More importantly, there is something positive that has come out of the crisis of replicability—something vitally important for all experimental sciences. For years, it was extremely difficult to publish a direct replication, or a failure to replicate an experiment, in a good journal. Throughout my career, and long before it, journals emphasized that new papers have to publish original results; I completely failed to replicate a particular study a few years ago, but at the time didn’t bother to submit it to a journal because I knew few people would be interested. Now, happily, the scientific culture has changed. Since I first mentioned these issues in late December, several leading researchers in psychology have announced major efforts to replicate previous work, and to change the incentives so that scientists can do the right thing without feeling like they are spending time doing something that might not be valued by tenure committees.

The Reproducibility Project, from the Center for Open Science is now underway, with its first white paper on the psychology and sociology of replication itself. Thanks to Daniel Simons and Bobbie Spellman, the journal Perspectives in Psychological Science is now accepting submissions for a new section of each issue devoted to replicability. The journal Social Psychology is planning a special issue on replications for important results in social psychology, and has already received forty proposals. Other journals in neuroscience and medicine are engaged in similar efforts: my N.Y.U. colleague Todd Gureckis just used Amazon’s Mechanical Turk to replicate a wide range of basic results in cognitive psychology. And just last week, Uri Simonsohn released a paper on coping with the famous file-drawer problem, in which failed studies have historically been underreported.

It is a good thing if the social sciences were able to be more sure of their findings. Replication could go a long way to moving the conversation away from headline-grabbing findings based on small Ns to be more certain results that a broader swath of an academic field can agree with. The goal is to get it right in the long run with evidence about human behaviors and attitudes, not necessarily in the short-term.

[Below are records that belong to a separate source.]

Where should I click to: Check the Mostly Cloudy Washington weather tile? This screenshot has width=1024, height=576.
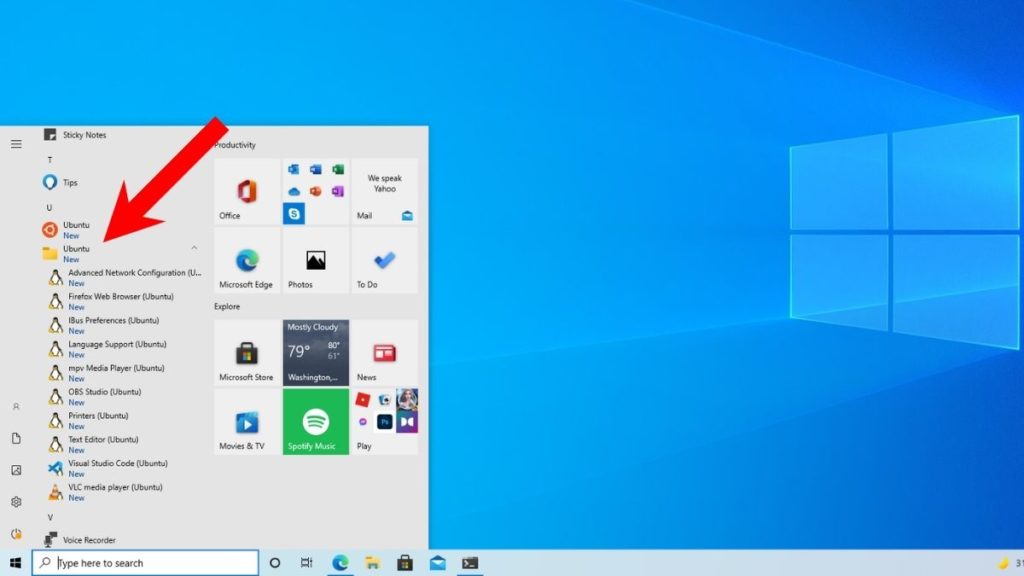[314, 351]
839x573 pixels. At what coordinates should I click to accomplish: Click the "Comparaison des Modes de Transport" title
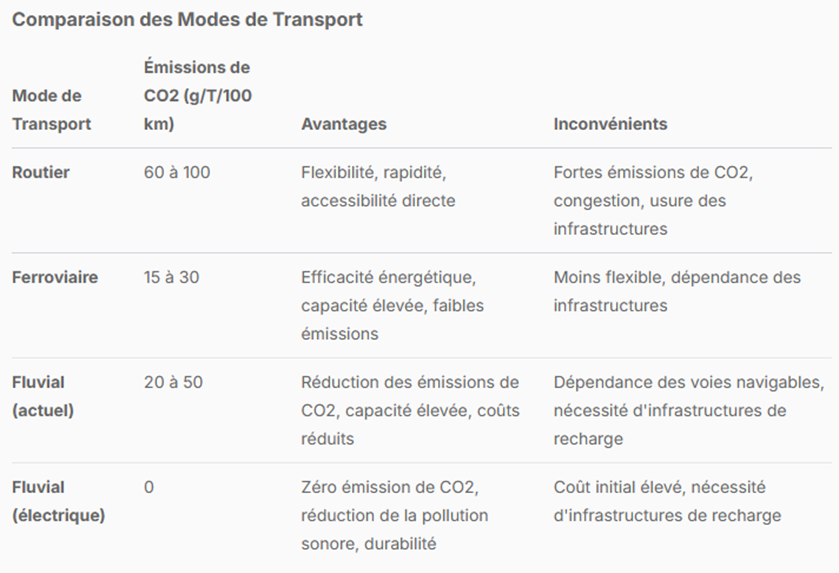coord(187,20)
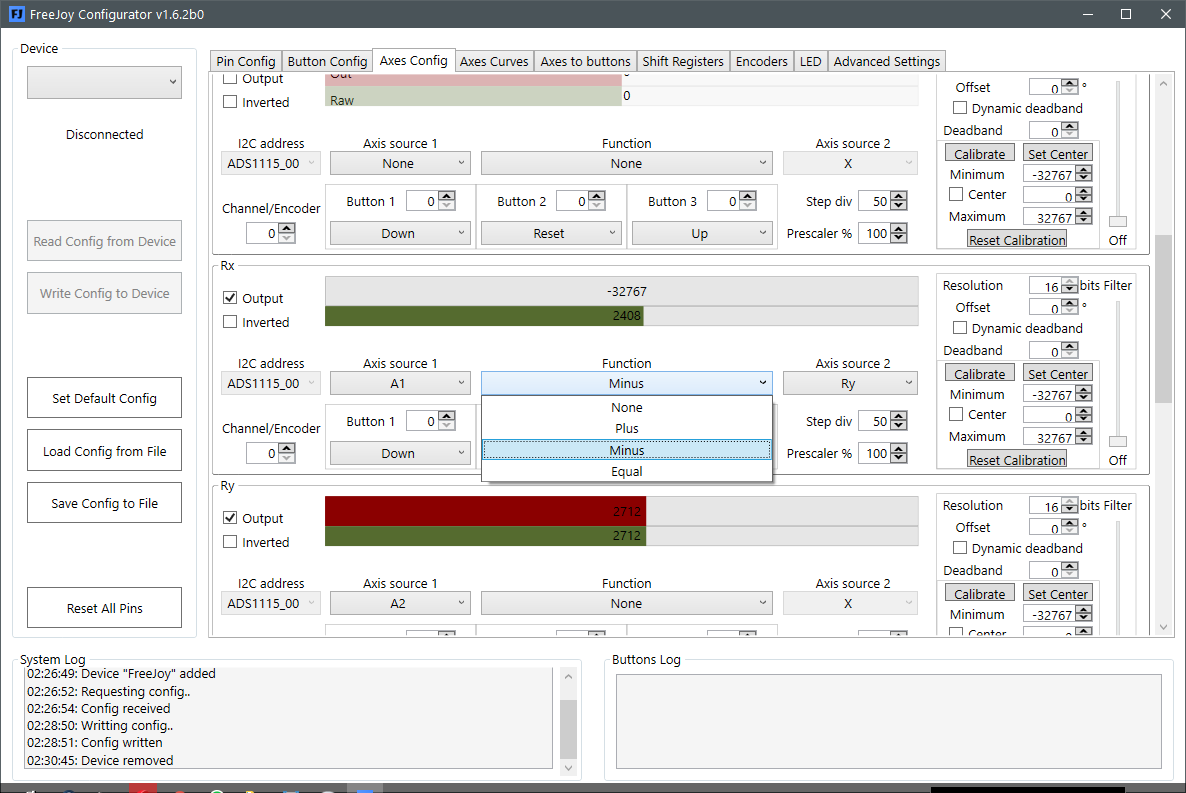Click Calibrate button in Rx axis
This screenshot has height=793, width=1186.
980,374
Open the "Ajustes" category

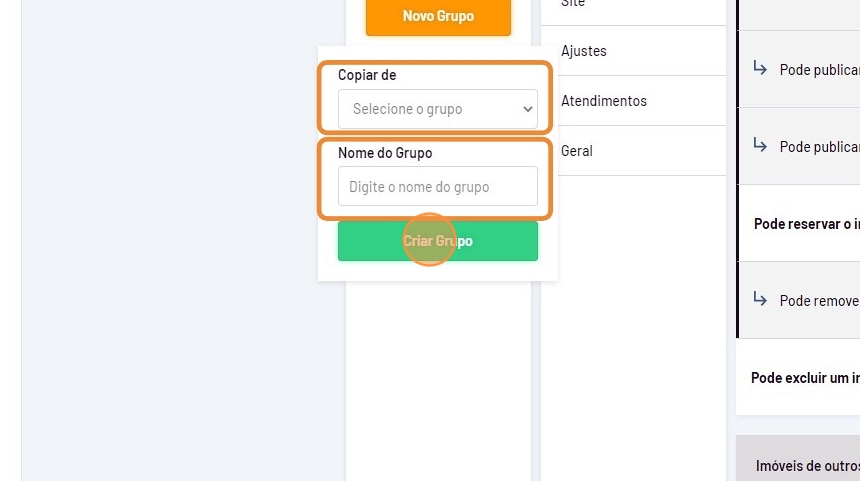tap(584, 51)

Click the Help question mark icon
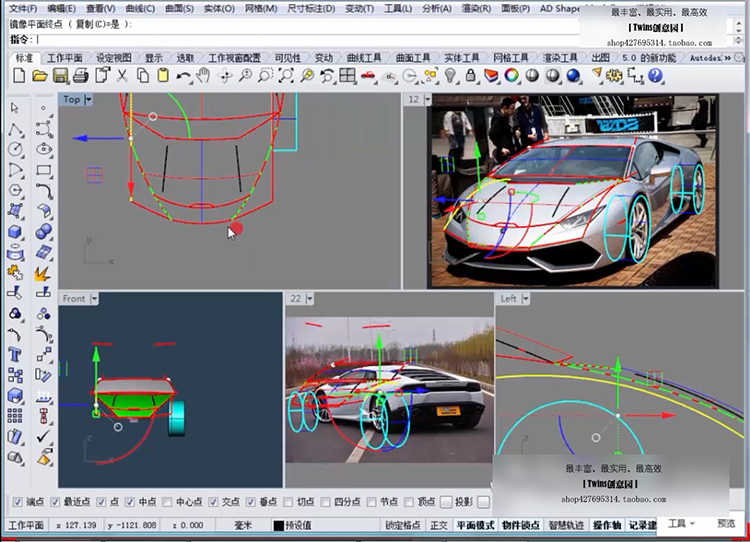coord(655,76)
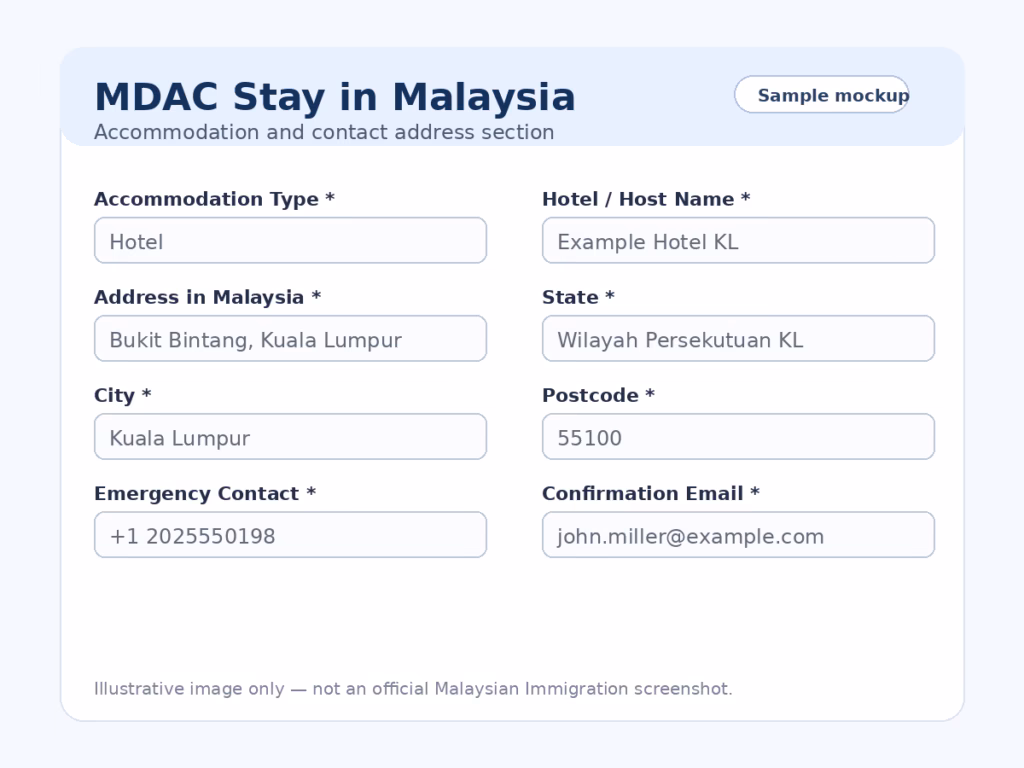Click the Address in Malaysia label
Screen dimensions: 1024x768
pos(207,297)
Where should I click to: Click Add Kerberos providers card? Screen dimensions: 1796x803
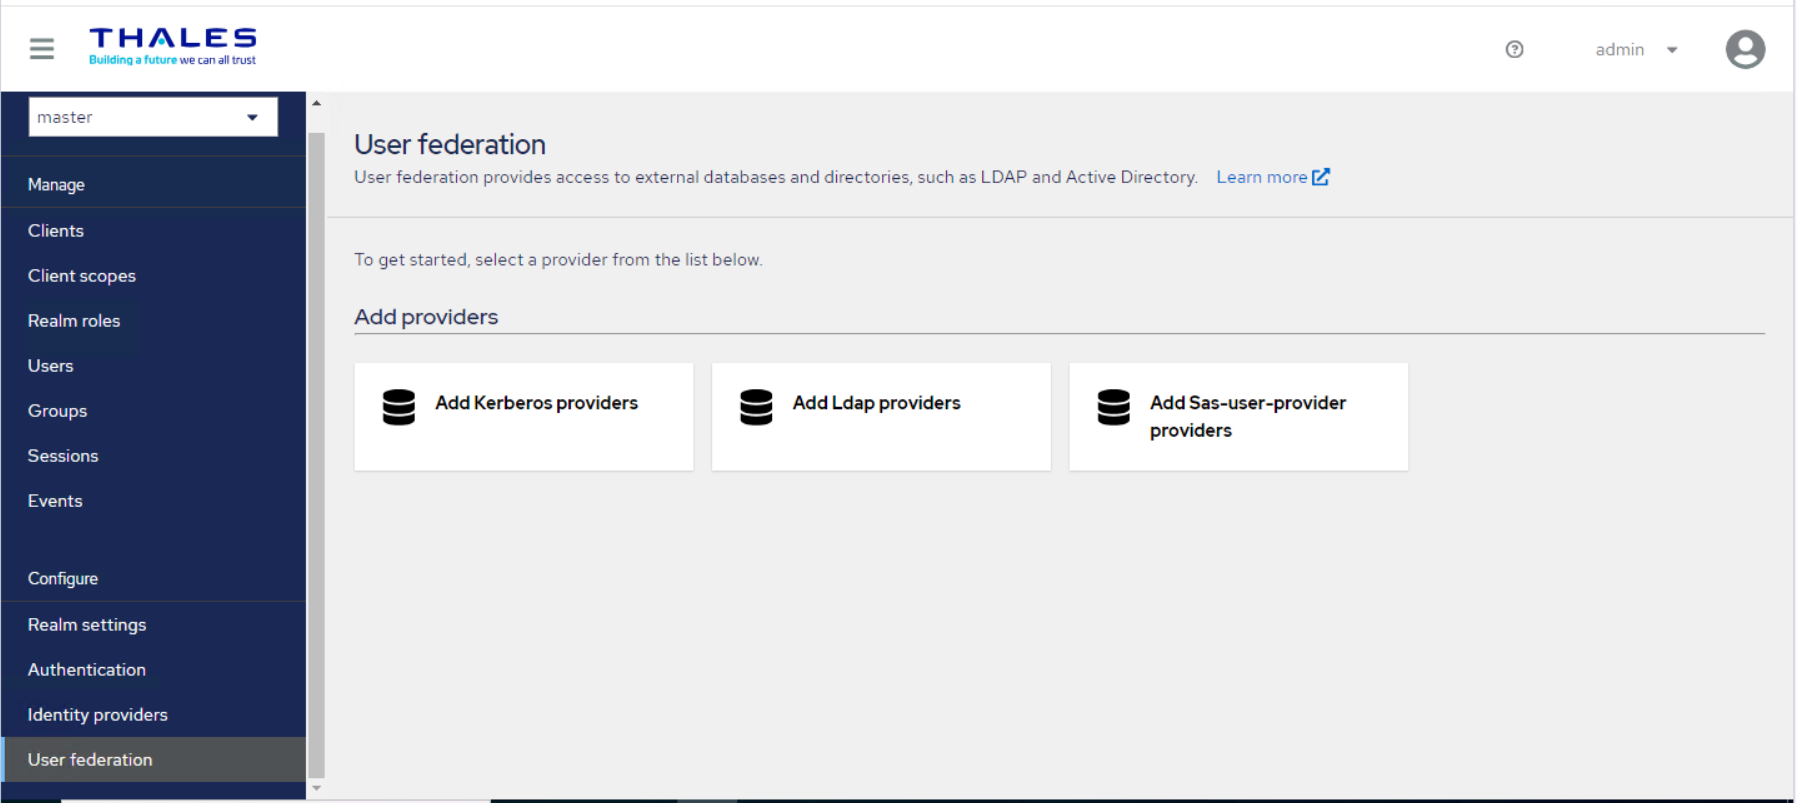[524, 417]
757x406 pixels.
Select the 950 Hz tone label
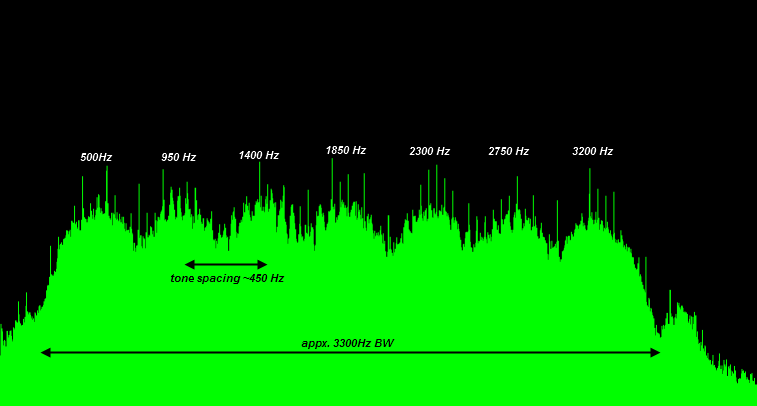[178, 158]
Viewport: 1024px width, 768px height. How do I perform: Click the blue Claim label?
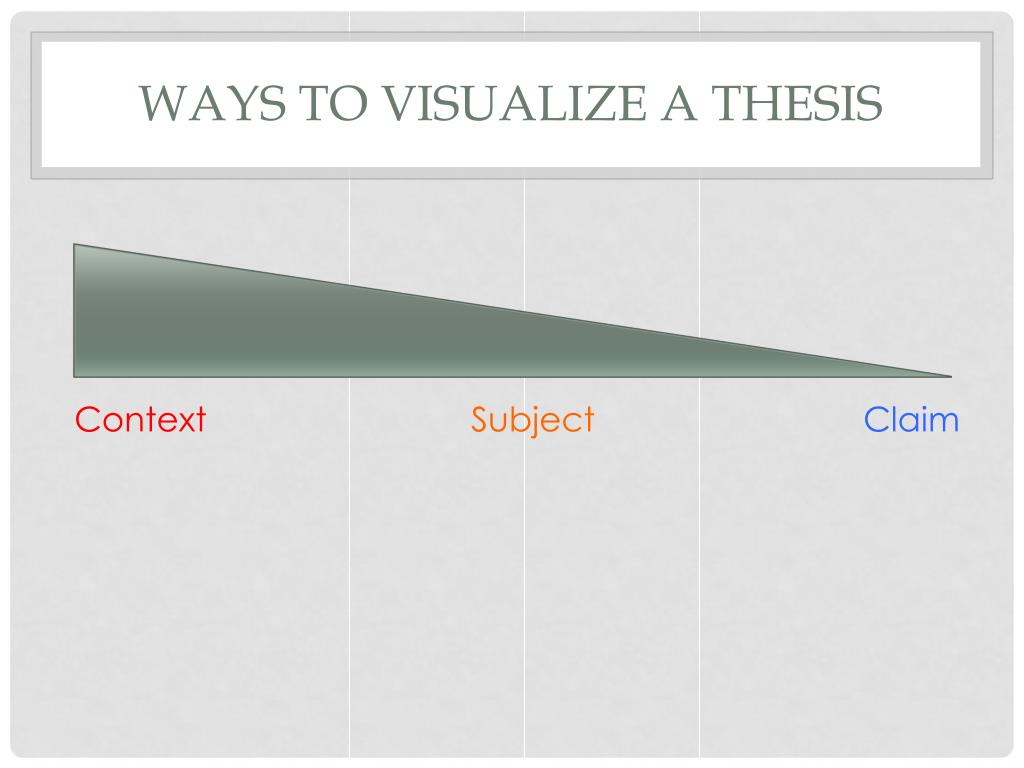(911, 420)
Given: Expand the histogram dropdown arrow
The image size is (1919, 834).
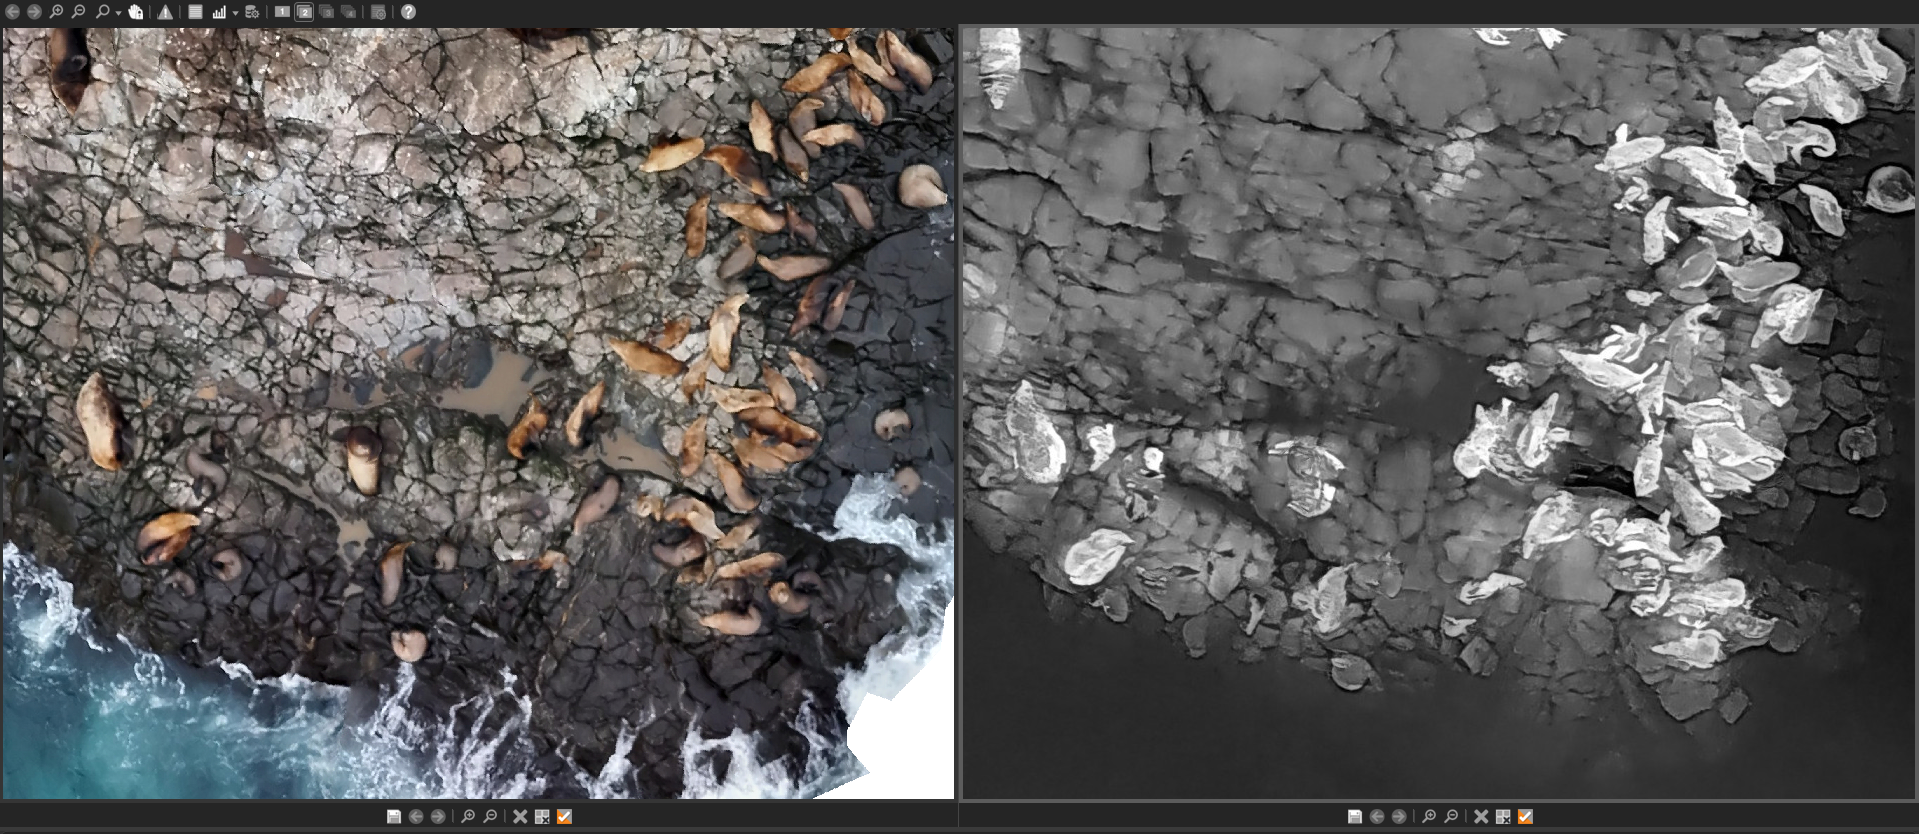Looking at the screenshot, I should [235, 13].
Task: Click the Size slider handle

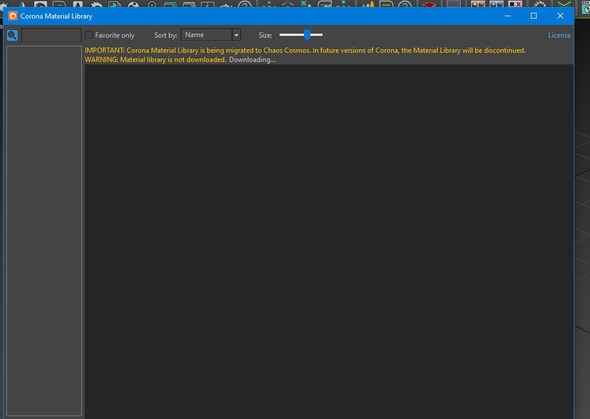Action: click(307, 35)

Even with a renewed emphasis on replication, there might still be some issues:

1. The ability to publish more replication studies would certainly help but is there enough incentive for researchers, particularly those trying to establish themselves, to pursue replication studies over innovative ideas and areas that gain more attention?

2. What about the number of studies that are conducted with WEIRD populations, primarily US undergraduate students? If studies continue to be replicated with skewed populations, is much gained?